Despite the now-routine use of prestack depth migration (PSDM) for unconventionals, confusion abounds on the topic of how to best incorporate near-surface velocity estimates into the PSDM shallow-model-building process. The present work seeks to eliminate the confusion via a carefully-controlled synthetic experiment in which the (known) near-surface velocity distribution mimics typical Permian Basin shallow geology. In this experiment, various methods for near-surface model building are tested, ranging from simplistic to sophisticated, and PSDM results are compared against the ideal image. These tests clearly demonstrate that gather flattening improves dramatically with application of the more sophisticated shallow model building approaches. In the case of the most primitive approaches (e.g, migration-from-flat-datum or migration from topography where the shallow velocity cells are flooded with a spatially uniform “replacement” velocity), the migrated gathers exhibit significant residual moveout, and applying a tomographic velocity update to improve flattening leads to a significant error in event depth location (i.e, “depthing”). This depthing error suggests that downstream anisotropic parameter estimation will be compromised unless a more sophisticated shallow model building approach is employed. The concept of differential statics is introduced and is demonstrated to be a useful tool which can provide good gather flattening, accurate event depthing, and also improved lateral continuity of events in the common case where the near-surface velocity estimate from refraction statics analysis is not suitable for verbatim insertion into the shallow PSDM model. Key findings from the synthetic experiments are corroborated by analogous observations on real data, suggesting that the experiments are indeed capturing realistic effects.

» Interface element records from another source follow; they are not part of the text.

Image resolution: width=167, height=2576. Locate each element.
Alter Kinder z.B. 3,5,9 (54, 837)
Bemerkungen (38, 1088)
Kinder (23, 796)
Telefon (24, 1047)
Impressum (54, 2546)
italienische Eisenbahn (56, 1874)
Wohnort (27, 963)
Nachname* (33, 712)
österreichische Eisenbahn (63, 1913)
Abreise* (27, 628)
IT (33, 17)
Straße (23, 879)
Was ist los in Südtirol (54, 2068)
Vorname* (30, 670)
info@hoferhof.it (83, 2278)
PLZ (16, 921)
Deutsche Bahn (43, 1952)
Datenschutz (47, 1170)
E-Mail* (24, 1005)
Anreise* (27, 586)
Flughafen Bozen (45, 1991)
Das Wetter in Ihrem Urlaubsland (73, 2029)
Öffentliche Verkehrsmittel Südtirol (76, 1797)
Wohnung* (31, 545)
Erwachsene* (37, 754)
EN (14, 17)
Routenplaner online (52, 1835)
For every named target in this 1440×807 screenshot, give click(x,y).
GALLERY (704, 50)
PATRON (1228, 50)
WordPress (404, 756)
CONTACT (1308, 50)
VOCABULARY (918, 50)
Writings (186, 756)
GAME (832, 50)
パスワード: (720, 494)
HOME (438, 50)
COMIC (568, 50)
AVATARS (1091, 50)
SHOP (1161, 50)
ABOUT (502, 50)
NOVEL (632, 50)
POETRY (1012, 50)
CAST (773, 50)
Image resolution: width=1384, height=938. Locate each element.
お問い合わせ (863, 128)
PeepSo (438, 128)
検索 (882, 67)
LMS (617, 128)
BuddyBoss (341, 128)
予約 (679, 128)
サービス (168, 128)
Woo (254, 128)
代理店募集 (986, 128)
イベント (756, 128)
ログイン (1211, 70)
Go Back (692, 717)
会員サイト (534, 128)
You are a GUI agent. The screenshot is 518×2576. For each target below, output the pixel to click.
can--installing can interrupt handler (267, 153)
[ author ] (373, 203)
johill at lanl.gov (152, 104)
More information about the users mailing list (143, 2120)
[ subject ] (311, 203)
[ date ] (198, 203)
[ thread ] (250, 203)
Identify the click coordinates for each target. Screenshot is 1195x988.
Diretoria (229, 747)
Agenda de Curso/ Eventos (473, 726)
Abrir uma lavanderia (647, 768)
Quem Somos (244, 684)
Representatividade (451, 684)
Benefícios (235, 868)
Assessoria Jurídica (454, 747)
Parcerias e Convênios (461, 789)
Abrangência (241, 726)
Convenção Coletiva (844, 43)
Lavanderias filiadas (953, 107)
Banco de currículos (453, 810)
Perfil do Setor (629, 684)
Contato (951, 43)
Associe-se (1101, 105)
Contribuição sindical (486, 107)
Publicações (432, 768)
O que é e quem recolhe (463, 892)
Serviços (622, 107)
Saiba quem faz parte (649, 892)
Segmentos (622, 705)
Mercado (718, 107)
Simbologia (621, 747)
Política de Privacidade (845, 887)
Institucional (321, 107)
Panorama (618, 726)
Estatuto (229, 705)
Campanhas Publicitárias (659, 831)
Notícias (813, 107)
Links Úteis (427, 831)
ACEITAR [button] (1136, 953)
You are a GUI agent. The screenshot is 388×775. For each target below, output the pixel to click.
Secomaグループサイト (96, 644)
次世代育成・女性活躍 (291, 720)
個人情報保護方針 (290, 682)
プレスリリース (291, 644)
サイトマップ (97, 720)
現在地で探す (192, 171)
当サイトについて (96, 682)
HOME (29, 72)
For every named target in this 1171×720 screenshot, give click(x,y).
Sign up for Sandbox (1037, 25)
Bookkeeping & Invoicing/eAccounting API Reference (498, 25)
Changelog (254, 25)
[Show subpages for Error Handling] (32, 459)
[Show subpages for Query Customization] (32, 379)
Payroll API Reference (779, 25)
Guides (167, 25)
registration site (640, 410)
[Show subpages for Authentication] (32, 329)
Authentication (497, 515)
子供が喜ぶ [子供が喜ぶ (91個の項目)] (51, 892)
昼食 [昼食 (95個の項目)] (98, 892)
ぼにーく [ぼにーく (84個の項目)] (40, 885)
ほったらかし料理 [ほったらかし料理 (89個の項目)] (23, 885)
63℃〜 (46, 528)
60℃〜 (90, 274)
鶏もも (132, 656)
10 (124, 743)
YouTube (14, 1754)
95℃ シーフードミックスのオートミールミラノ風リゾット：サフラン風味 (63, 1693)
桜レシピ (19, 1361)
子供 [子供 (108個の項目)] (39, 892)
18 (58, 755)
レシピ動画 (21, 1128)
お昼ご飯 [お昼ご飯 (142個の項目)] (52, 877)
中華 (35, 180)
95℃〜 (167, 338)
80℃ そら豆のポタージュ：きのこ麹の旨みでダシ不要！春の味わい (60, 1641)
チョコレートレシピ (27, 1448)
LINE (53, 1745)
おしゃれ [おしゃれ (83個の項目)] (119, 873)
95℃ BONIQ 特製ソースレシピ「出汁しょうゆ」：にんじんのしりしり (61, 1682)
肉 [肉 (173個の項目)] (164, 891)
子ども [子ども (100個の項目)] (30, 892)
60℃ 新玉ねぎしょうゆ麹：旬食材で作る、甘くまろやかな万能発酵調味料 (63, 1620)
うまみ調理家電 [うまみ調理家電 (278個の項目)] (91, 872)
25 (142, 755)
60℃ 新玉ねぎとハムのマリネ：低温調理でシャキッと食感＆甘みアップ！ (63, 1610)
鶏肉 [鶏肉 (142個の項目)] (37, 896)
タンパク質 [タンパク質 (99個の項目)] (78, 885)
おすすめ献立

It is well known that near-surface heterogeneity can cause significant traveltime distortion of reflected signals, and, furthermore, that such distortion poses a major challenge in land seismic imaging. Addressing this challenge is particularly important in unconventional plays, where accurate depthing of subtle features is crucial for applications such as landing and steering optimization. Recently, some notable advances have been made, including the use of novel refraction statics techniques (Diggins et al., 2016), application of full-waveform inversion (e.g., Roy et al., 2017), and incorporation of gravity/EM data (Colombo et al., 2012), all of which seek to better estimate the near-surface velocity field. At the same time as these advances are unfolding, prestack depth migration is beginning to see widespread use in many North American unconventional shale plays (Rauch-Davies et al., 2018).